Appeal judges have spelled out the law on when a worker is entitled to payment in lieu of annual leave not taken because of long-term absence from their job through sickness.

They rejected a challenge by NHS Leeds arising out of an employment tribunal decision that a clerical officer, Janet Larner - who was dismissed after a prolonged period of sickness - was entitled to payment in lieu of the annual paid leave she had not taken or requested to be carried forward to the following year.

Lord Justice Mummery, sitting at the Court of Appeal in London with Lord Justice Tomlinson and Mr Justice Henderson, ruled that there was no error of law in the judgment made by the employment tribunal in the woman’s favour.

He said: “Entitlement to paid annual leave and to payment in lieu on termination of employment matter a great deal to employers and workers alike.

“Both sides need to know where they stand, preferably without having to go to the Court of Appeal, or all the way to Luxembourg, to find out how the law works.

“The rule of law, in its practical application in the workplace, should ensure that, as far as possible, the legal rules are certain, clear and accessible by the people for whom the rules were made.”

The judge said the court had been informed that not all Employment Tribunals “have been taking the same approach to paid annual leave rights on termination of employment after an extended period of absence on sick leave”.

It was hoped that the ruling in the case involving the appeal by NHS Leeds over the decision made in the case of former employee Mrs Janet Larner “will produce more consistency”.

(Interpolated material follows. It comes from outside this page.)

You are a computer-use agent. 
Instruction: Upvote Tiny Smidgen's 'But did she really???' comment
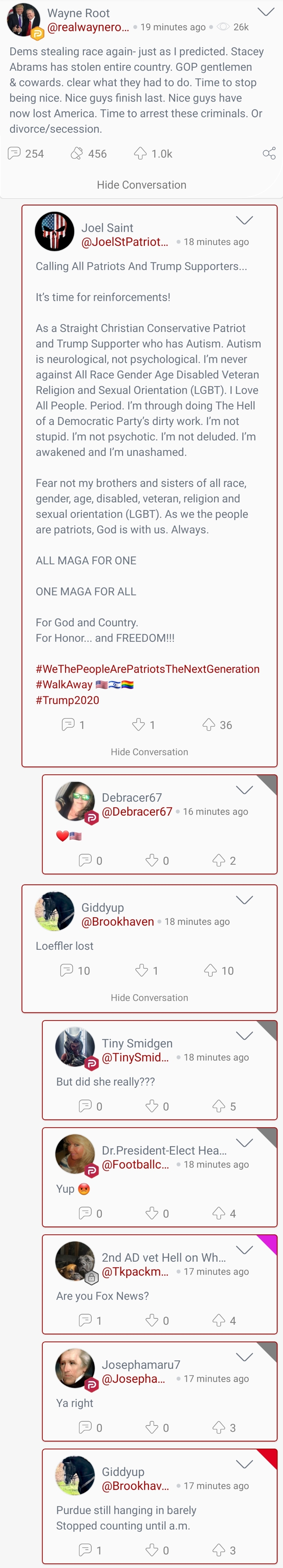219,1106
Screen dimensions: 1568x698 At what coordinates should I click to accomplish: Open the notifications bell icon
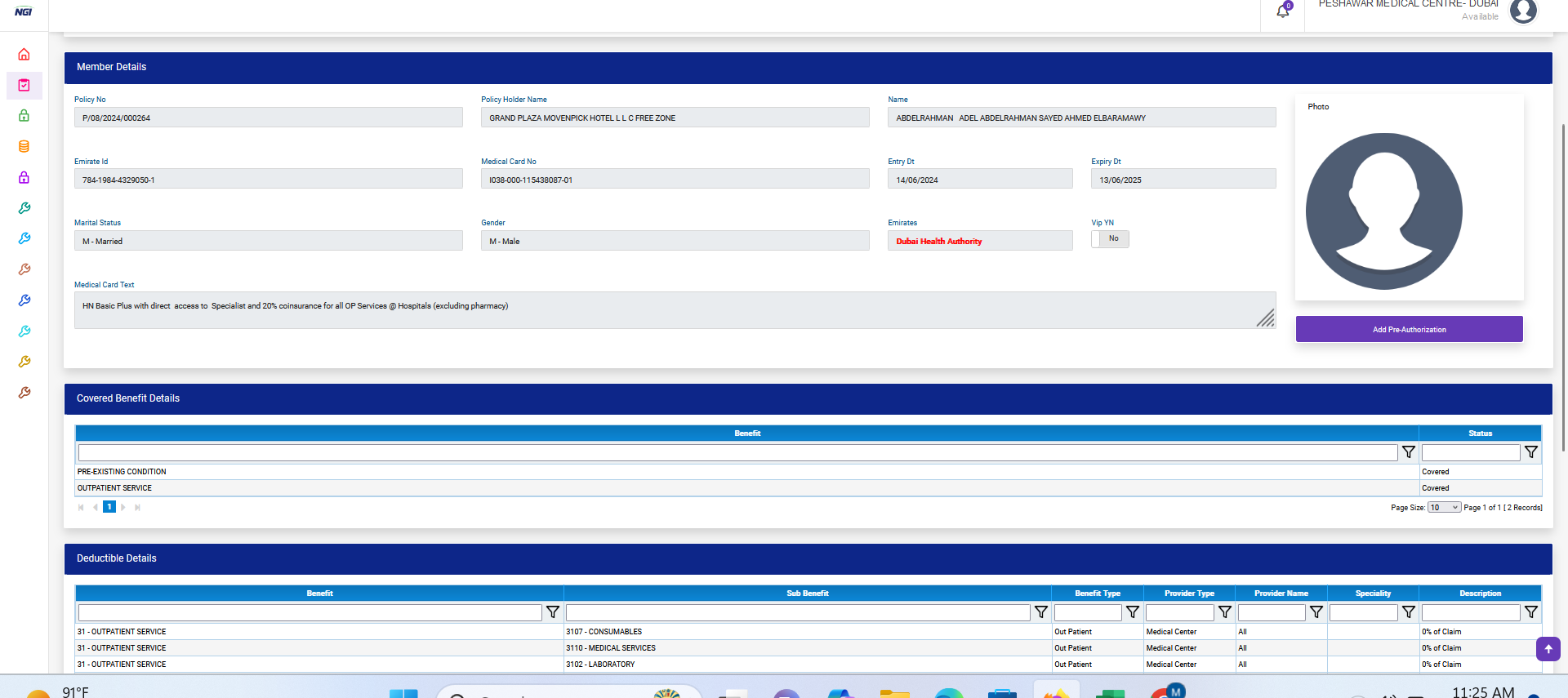pos(1282,11)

Lord Justice Mummery said: “On this appeal, the specific point is whether the Employment Tribunal (ET) erred in law in holding that the claimant Mrs Janet Larner, whose employment was terminated by NHS Leeds after her prolonged period of sickness absence throughout and beyond the whole of the preceding year, was entitled to be paid in lieu of the annual leave which she had neither taken in that leave year nor requested to carry forward to the following leave year, in which she was dismissed.”

He said the key facts could not be simpler: “The appellant NHS Leeds employed the claimant.

“She was absent on sick leave for the whole of the leave year 2009-10.

“During that year she neither took paid annual leave nor did she request NHS Leeds to carry it forward to the next leave year (2010-11).

“Very early on in that year she was dismissed.

“NHS Leeds refused to pay her for the leave not taken by her in 2009-10.”

Lord Justice Mummery said both the employment tribunal and the employment appeal tribunal found in favour of Mrs Larner.

Mrs Larner, who went on sick leave in January 2009 and never returned to work, was diagnosed with chronic fatigue syndrome.

The employment tribunal held that NHS Leeds “had made unlawful deductions from the claimant’s wages” and had acted in breach of the 1998 Working Time Regulations “by not paying her, on the termination of her employment, wages in lieu of the paid annual leave that had accrued while she was on sick leave throughout 2009-10”.

The appeal judges ruled that NHS Leeds “has not established that there was any error of law” in the judgment of the employment tribunal in favour of Mrs Larner or that the decision of the employment appeal tribunal “to dismiss its appeal from that judgment was wrong”.